The rule requiring the allegation in the indictment that the crime occurred within the State of Nevada has been followed in other jurisdictions, People v. Webber, 133 Cal. 623, 66 P. 38; State v. Slater, 71 Idaho 335, 231 P.2d 424; People v. Sands, 40 Misc.2d 94, 242 N.Y.S. 2d 700 (1963). See Dippold v. Cathlamet Timber Co., 98 Ore. 183, 193 P. 909 (see also Annot., 59 A.L.R.2d 901), and other cases, all holding that where the information fails to allege that the offense was committed in the state in question it fails to allege facts sufficient to confer jurisdiction upon the court trying the case, and the failure being fatal to the sufficiency of the information could not be cured by evidence tending to show where the crime was committed.

Respondent contends that the petitioner’s failure to interpose a demurrer at the arraignment and the fact that he raises the point here for the first time should defeat the issuance of the writ, and cites State v. O’Flaherty, 7 Nev. 153; State v. Hughes, 31 Nev. 270, 102 P. 562; State v. Raymond, 34 Nev. 198, 117 P. 17; and Ex parte Breckenridge, 34 Nev. 275, 118 P. 687. None of such cases is contrary to the rule above stated. NRS 174.310.

Respondent also relies on State v. Buralli, 27 Nev. 41, 71 P. 532, to the effect that where the county and court have been properly described in the title, it may be assumed that the grand jury “in regular organization and attendance upon the court is necessarily one within and for the county where the court is in session * * To say that such ruling governs the present case is an erroneous application of the holding.

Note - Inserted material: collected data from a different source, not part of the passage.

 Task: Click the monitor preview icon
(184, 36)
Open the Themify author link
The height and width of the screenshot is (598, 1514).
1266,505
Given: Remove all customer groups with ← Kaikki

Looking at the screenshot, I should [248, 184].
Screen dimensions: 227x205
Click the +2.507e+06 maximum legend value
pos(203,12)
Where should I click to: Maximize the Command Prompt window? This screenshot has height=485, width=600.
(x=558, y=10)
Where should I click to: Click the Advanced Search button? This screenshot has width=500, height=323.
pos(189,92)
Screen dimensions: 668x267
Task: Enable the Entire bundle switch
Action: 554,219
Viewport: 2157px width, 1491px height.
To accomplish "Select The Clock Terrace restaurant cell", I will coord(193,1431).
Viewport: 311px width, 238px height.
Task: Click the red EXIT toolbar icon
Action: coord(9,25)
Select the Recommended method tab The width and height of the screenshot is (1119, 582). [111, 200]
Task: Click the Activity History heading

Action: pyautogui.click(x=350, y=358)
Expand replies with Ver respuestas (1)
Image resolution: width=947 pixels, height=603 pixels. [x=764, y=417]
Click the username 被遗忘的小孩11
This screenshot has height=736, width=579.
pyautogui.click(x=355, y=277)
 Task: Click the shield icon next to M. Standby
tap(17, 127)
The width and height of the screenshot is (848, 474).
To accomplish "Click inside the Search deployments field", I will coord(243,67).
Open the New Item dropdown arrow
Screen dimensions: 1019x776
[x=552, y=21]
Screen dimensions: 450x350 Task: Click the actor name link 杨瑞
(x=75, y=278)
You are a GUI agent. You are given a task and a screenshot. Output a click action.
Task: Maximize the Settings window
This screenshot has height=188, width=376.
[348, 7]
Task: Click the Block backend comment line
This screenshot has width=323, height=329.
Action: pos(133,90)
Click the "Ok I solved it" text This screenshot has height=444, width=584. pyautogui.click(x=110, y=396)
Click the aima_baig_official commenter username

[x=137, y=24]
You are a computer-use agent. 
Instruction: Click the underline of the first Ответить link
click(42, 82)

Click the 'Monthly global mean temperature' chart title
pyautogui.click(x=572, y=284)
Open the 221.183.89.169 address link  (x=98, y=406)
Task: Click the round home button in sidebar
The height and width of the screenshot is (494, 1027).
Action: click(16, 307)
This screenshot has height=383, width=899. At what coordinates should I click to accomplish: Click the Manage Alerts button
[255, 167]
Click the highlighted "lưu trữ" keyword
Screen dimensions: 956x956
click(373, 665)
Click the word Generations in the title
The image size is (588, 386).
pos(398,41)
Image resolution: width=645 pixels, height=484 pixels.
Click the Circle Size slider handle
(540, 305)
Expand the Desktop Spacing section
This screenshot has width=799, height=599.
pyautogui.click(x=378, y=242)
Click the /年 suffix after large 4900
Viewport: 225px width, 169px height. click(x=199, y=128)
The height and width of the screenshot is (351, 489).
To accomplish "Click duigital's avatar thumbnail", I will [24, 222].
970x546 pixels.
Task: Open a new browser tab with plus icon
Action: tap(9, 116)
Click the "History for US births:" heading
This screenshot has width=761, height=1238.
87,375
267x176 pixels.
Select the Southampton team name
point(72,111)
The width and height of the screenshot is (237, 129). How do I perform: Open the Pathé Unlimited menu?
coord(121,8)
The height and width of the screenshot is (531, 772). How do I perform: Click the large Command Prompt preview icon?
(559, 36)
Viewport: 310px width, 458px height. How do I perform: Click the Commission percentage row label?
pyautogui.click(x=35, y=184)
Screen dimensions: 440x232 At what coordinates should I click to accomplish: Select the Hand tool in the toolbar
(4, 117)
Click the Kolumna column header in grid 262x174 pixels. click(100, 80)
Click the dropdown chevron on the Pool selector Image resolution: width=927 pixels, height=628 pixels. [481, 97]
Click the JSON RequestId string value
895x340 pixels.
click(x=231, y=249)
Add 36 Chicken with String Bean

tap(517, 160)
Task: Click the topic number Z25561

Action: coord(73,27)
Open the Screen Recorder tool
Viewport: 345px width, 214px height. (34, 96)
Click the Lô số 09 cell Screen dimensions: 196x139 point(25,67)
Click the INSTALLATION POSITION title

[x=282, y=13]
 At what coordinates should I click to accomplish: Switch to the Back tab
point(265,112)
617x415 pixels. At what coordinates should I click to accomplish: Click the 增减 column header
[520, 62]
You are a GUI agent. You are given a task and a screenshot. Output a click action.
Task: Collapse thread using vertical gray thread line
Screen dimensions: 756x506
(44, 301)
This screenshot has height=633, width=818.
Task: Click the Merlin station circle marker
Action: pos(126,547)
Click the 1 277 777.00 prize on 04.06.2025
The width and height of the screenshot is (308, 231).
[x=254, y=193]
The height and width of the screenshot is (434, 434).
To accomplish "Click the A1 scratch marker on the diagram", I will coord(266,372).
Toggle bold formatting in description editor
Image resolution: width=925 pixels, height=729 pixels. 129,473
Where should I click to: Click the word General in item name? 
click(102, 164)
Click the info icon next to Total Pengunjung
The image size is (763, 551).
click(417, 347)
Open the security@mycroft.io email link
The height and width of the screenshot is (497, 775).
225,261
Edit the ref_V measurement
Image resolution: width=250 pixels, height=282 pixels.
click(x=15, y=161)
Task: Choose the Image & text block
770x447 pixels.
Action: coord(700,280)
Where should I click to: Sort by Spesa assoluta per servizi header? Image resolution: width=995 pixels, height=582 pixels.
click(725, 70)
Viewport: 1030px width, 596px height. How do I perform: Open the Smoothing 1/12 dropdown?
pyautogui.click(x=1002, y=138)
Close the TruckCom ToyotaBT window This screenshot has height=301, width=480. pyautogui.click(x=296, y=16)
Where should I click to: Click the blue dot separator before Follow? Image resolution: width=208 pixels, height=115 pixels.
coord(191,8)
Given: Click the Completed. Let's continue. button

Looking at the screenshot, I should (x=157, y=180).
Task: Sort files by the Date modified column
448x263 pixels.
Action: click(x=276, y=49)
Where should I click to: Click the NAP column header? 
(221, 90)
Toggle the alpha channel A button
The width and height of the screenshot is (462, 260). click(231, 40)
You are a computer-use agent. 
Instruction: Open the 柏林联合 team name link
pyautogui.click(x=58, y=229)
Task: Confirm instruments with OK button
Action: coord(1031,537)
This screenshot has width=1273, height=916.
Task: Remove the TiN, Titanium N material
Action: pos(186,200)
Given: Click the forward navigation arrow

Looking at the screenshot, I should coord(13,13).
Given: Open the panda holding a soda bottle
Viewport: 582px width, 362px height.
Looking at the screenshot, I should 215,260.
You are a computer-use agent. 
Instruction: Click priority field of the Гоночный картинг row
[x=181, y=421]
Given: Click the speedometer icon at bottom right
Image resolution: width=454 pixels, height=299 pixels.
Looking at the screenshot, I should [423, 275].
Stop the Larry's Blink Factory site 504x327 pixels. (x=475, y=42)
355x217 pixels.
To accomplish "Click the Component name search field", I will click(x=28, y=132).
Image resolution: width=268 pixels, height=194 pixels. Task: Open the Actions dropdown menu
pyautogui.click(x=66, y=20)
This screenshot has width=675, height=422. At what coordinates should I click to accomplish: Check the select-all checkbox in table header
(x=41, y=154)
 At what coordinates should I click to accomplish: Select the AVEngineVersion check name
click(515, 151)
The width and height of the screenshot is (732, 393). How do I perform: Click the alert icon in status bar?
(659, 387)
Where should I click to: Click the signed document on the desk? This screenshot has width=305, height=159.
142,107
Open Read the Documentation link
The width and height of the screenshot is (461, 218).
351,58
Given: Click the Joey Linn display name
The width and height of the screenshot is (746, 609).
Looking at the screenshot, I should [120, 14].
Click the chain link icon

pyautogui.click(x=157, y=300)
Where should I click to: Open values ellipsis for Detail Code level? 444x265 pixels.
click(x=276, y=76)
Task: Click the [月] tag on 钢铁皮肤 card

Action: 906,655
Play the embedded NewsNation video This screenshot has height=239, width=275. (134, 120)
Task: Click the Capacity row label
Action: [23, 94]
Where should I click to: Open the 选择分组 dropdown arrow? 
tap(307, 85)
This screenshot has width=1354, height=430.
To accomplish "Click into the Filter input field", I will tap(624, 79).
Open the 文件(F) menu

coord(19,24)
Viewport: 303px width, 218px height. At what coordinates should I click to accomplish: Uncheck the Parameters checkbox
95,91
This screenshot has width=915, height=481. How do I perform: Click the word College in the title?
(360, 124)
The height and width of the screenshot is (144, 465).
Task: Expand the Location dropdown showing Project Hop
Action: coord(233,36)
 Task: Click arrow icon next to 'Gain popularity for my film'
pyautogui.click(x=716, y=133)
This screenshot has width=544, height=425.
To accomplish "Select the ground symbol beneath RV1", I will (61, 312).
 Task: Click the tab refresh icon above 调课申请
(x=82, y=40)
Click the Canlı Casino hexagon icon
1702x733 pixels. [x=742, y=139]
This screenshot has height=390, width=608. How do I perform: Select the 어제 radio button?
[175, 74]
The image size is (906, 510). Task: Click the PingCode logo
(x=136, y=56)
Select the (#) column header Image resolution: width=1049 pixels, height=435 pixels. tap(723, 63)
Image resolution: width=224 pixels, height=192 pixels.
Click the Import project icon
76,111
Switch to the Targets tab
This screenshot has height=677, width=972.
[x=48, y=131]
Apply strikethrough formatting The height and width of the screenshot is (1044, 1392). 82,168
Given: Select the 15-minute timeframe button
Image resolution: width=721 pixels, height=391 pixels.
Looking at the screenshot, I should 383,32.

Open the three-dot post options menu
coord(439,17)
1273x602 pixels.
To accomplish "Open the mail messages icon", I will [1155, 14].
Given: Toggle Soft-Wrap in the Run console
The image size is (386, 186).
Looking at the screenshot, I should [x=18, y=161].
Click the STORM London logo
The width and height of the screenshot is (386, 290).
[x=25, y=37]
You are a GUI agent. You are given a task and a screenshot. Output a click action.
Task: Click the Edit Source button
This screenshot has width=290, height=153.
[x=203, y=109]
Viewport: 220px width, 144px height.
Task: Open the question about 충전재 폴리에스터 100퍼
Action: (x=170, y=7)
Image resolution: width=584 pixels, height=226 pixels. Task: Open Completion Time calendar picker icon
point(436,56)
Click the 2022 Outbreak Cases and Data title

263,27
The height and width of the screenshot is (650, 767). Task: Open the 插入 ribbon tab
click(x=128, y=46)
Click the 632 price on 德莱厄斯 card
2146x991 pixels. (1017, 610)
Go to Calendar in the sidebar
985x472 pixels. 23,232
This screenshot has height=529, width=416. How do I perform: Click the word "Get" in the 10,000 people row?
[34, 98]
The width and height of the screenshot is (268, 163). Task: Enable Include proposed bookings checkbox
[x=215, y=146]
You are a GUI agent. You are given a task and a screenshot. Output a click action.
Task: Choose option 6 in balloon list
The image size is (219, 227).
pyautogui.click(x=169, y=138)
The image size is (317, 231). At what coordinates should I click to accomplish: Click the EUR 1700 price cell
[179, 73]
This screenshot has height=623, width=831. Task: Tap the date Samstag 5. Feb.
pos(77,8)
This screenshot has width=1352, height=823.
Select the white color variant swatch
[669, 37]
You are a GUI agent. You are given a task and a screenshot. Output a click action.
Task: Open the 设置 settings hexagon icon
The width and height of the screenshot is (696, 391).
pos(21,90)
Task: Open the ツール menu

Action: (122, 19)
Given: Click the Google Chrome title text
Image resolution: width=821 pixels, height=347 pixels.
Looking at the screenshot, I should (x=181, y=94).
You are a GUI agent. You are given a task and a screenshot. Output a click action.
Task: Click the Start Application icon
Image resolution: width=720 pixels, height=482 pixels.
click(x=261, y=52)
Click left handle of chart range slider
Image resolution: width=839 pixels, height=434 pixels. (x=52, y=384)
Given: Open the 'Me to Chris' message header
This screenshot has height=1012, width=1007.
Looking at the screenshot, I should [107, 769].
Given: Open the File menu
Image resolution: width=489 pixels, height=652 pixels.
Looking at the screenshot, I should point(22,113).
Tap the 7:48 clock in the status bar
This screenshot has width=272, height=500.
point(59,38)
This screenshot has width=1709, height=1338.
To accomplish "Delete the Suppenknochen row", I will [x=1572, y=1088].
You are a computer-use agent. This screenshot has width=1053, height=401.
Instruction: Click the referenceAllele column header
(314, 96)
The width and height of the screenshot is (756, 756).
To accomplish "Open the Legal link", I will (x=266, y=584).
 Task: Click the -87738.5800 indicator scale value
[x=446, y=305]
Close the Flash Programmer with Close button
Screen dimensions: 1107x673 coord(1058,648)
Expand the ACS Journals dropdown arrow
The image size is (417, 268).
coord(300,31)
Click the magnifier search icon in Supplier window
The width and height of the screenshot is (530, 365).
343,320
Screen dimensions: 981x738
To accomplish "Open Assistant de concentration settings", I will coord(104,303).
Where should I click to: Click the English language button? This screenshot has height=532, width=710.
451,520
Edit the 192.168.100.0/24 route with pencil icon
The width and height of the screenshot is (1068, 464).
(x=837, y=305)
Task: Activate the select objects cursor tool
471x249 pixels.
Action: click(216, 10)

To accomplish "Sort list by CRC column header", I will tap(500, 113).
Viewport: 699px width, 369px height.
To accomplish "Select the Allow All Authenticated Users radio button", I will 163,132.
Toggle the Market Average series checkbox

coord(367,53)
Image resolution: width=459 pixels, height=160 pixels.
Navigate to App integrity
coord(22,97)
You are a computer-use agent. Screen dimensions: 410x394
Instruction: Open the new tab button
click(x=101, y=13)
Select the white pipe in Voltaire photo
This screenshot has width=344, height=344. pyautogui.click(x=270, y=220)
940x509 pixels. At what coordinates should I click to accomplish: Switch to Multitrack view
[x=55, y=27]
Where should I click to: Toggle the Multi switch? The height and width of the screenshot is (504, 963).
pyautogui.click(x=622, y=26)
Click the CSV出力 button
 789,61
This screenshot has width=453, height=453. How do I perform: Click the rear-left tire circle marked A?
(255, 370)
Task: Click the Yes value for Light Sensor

We are compelled to hold that the failure of the indictment to allege that the crime was committed in the State of Nevada was fatal and that the district court never acquired jurisdiction to try the case, and that its judgment was void. It is ordered that the petitioner be discharged from custody. However, as it is apparent from the evidence that the homicide has been committed and that there is probable cause to believe that petitioner is the one who committed the homicide and that such homicide was committed within the State of Nevada, the district attorney is not precluded from submitting the matter to another grand jury, or in lieu thereof, from proceeding by filing an information, or from immediately re-arresting the petitioner in contemplation of such charge. An acquittal or a conviction by a court having no jurisdiction is void; therefore, it is not a bar to subsequent indictment and trial by a court which has jurisdiction over the offense. United States v. Sabella, 2 Cir. 1959, 272 F.2d 206; United States v. Ball, 163 U.S. 662, 16 S.Ct. 1192, 41 L.Ed. 300 (1896); Kepner v. United States, 195 U.S. 100, 24 S.Ct. 797, 49 L.Ed. 114. See 16 Rutger’s Law Review, 1961-62, 598.

McNamee and Thompson, JJ., concur. 
      
      The statute in effect at the time the indictment in the instant case was found by the grand jury and the form of the indictment required thereby included a statement of the county and state where the crime was committed. NRS 173.240, NRS 173.310.